## Provided text:
=== Section Start ===

Anti-vax is pro-idiot
Elisha Kay Aldrich-Anchor Editor
Please vaccinate your children, and vaccinate them on time. Measles has begun spreading again due to what is called the “anti-vax” movement. In a country where some of the best healthcare is available, the spread of such a deadly disease is absolutely unacceptable.
One of the main proponents of the anti-vaccine movement is that vaccines cause autism. Here’s some historical perspective: In 1998, Andrew Wakefield published a fraudulent study showing a correlation between the mumps, measles and rubella (MMR) vaccines and autism. After numerous investigations, it was found that Wakefield had a number of conflicts of interest, had manipulated evidence, and had broken a number of ethical codes.
Multiple studies were conducted afterwards by organizations such as the Centers for Disease Control and Prevention, the American Academy of Pediatrics and the Institute of Medicine of the U.S. National Academy of Sciences, and they all showed that there is indeed no connection to the MMR vaccine and autism. Even the autism advocacy group Autism Speaks has stated that there is no connection to vaccination and autism. Any information telling you as such is completely false.
Another major factor of the anti-vax movement concerns the materials used when making vaccinations, and that they will actually make you more sick than the diseases that they are supposed to prevent. These vaccine ingredients include a small amount of the disease so the body can become immune to it, aluminum salts, which improve the body’s response to the vaccine, and formaldehyde, which is originally in the vaccine to kill the germs or toxins used and then removed. Any trace amounts left over will not harm the child.
Thimerosal is another hotly debated ingredient, because it is a preservative that contains mercury. The preservative was removed in 1999 due to the antivaxxers fear of vaccines causing autism, but multiple studies before its removal debunked the myth. It should also be noted that the number of recorded autism cases are still going up, even with the removal of thimerosal.
Herd immunity is a huge player in why vaccines work. If everyone in a particular area is vaccinated from a disease, then that disease cannot infiltrate and effect those people. This is especially important when there are children in the community who cannot be vaccinated due to other health concerns. If everyone else is safe, that protects the unvaccinated child. The problem begins when people willingly take their children off a vaccination schedule. Those children are no longer able to fight off the disease, which decreases the effectiveness of herd immunity. That’s why measles has been breaking out again, even though it was all but eradicated. That’s why it’s so important to vaccinate your kids—it’s not just for them, but for your community.
To put it bluntly, would you rather have an autistic child, or one who died from a completely preventable disease? Your child, while very loved and probably very cute, is no more special than anyone else’s. They are not a special snowflake who needs to be protected from any possible dangers of vaccines as well as the diseases they prevent. If you are taking your child off their immunization schedule, then you are defeating the purpose of herd immunity and directly contributing to the problem. Vaccines do not cause autism. They are meant to protect you, your child and your community. Stop spreading the lies. Start doing research.

=== Section End ===

## Data to examine:
=== Section Start ===

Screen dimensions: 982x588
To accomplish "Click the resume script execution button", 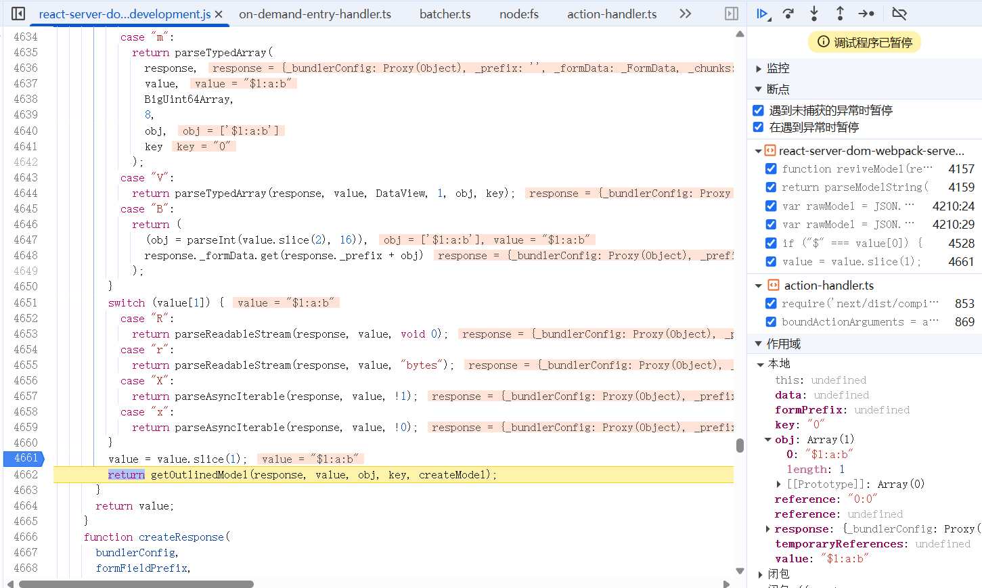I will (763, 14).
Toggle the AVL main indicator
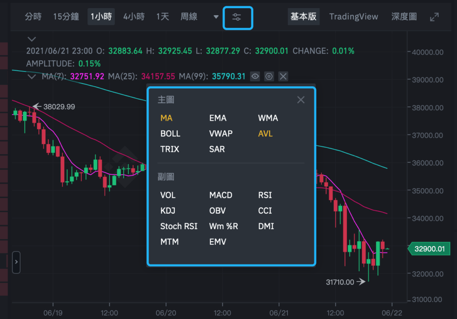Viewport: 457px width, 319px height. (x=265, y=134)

=== Section End ===
=== Section Start ===

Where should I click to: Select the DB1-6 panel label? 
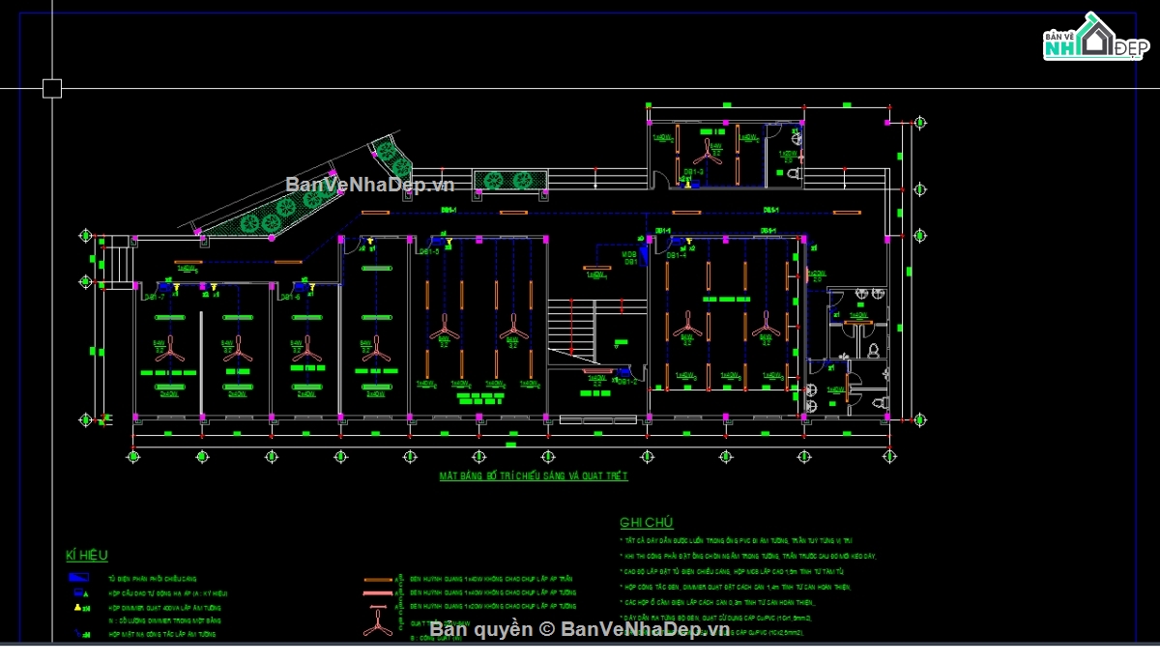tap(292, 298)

=== Section End ===

## Exercise:
Transcribe the passage of the editorial on vaccination that starts with "Anti-vax is pro-idiot" and goes on through "is absolutely unacceptable.". Work only from the editorial on vaccination and leave the data aside.

## Written response:
Anti-vax is pro-idiot
Elisha Kay Aldrich-Anchor Editor
Please vaccinate your children, and vaccinate them on time. Measles has begun spreading again due to what is called the “anti-vax” movement. In a country where some of the best healthcare is available, the spread of such a deadly disease is absolutely unacceptable.